Risky Procedures in Experiments
Covers common risky procedures during experiment design, execution, and analysis.
Design-phase risks
1. Starting an experiment without a clear hypothesis
What it is
- Launching an experiment on intuition or a vague idea, such as "let's try a new button color" or "optimize the homepage"
- Not pre-defining a specific, quantifiable hypothesis — for example, missing a clear statement like "Changing the CTA from gray to orange is expected to increase mobile click-through rate by ≥10%"
Why it's harmful
- The data collected cannot answer any question — without a hypothesis there is no decision criterion; the result, however it turns out, yields no clear conclusion
- Leads to "shotgun experiments" — choosing whichever metric looks favorable is equivalent to hunting for significant results in noise
- Too many primary metrics — unclear hypotheses often lead to registering many "just-check" metrics; the more you check, the higher the false positive rate
- Wastes traffic and time — occupies user traffic but produces no actionable conclusions
Typical scenario: A product manager says "I have a feeling this feature will do well" and starts an experiment. Two weeks later the data science team is asked "what's the conclusion?" — no one can answer, because no one defined what "well" means.
Solutions
- Write down the hypothesis before the experiment, covering three elements:
- Who (what will be affected)
- What (which metric)
- How much (direction and magnitude)
- Limit the number of primary metrics to those directly tied to the hypothesis
- Establish an experiment review process — experiments with unclear hypotheses should not be launched
- Document explicitly in the experiment brief: Hypothesis → primary metrics → guardrail metrics → decision rules
Good hypothesis example: "Changing the checkout-page CTA from 'Continue' to 'Buy Now' is expected to increase desktop checkout conversion by ≥5%, while cart abandonment rate does not increase by more than 1%."

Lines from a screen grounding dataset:
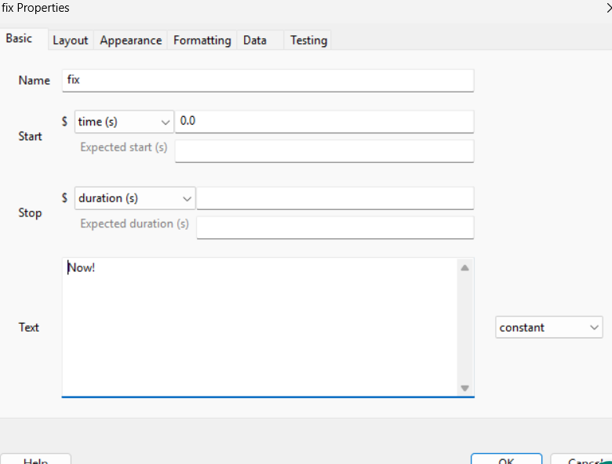Select the Formatting tab

point(202,40)
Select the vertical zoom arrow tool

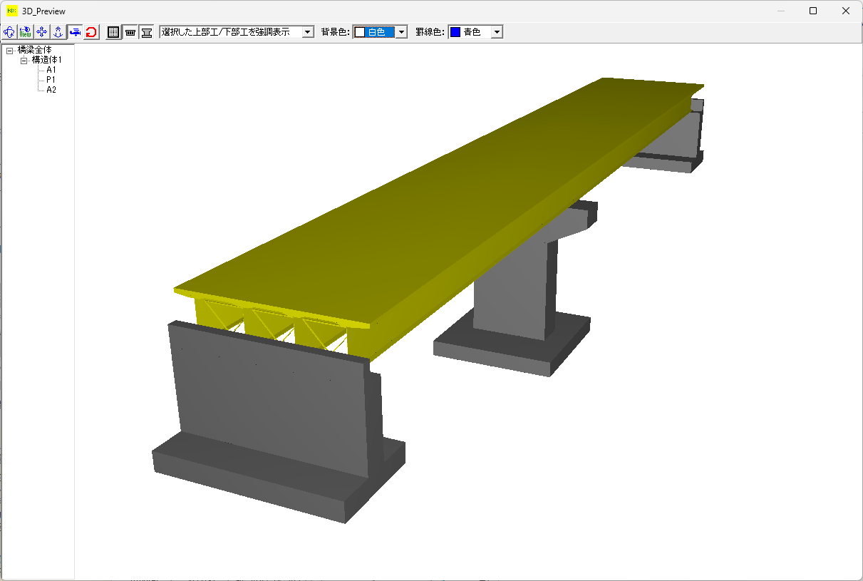click(58, 32)
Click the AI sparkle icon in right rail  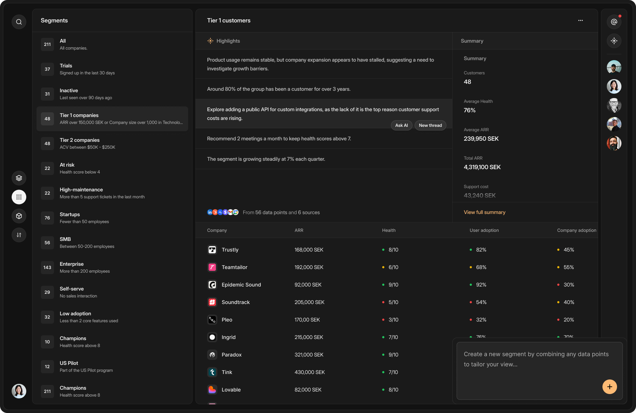click(x=614, y=41)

Required work:
1 - According to the article on risky experiment procedures, what three elements should a hypothesis written before an experiment cover?
2 - Carry the article on risky experiment procedures forward from its final sentence.
The lines are unrelated to the article on risky experiment procedures.

Answer list:
1 - Who (what will be affected), what (which metric), and how much (direction and magnitude).

2 -
2. Wrong randomization unit
What it is
- Mismatch between randomization unit and analysis unit (e.g., assigning by device but analyzing by user)
Why it's harmful
- Device ID issues:
- One user accessing from multiple devices → assigned to different treatment groups → inconsistent experience
- Multiple people sharing a device → behavior incorrectly attributed to one individual → contaminated data
- Unit mismatch: Standard errors in the analysis are calculated incorrectly; p-values are unreliable
Solutions
- User ID is the best default choice — persistent across devices, ensures consistency
- Ensure randomization unit = analysis unit
3. Ignoring guardrail metrics and side effects
What it is
- Focusing only on the target metric (e.g., click-through rate) while ignoring other key business metrics
- Not setting guardrail metrics — such as crash rate, page load time, revenue
- Not considering the indirect impact of feature changes on other product areas
Why it's harmful
- Local optimization, global degradation — click-through rate improves but revenue drops (e.g., from misleading copy)
- User retention suffers — short-term metrics look good but long-term retention declines
- Technical risks go unmonitored — a new feature causes crash rate to spike with no one watching
Solutions
- Every experiment must include:
- Target metrics (what you want to improve)
- Guardrail metrics (what must not get worse, e.g., crash rate, revenue, retention)
- Exploratory metrics (metrics that might be affected, for discovering unexpected effects)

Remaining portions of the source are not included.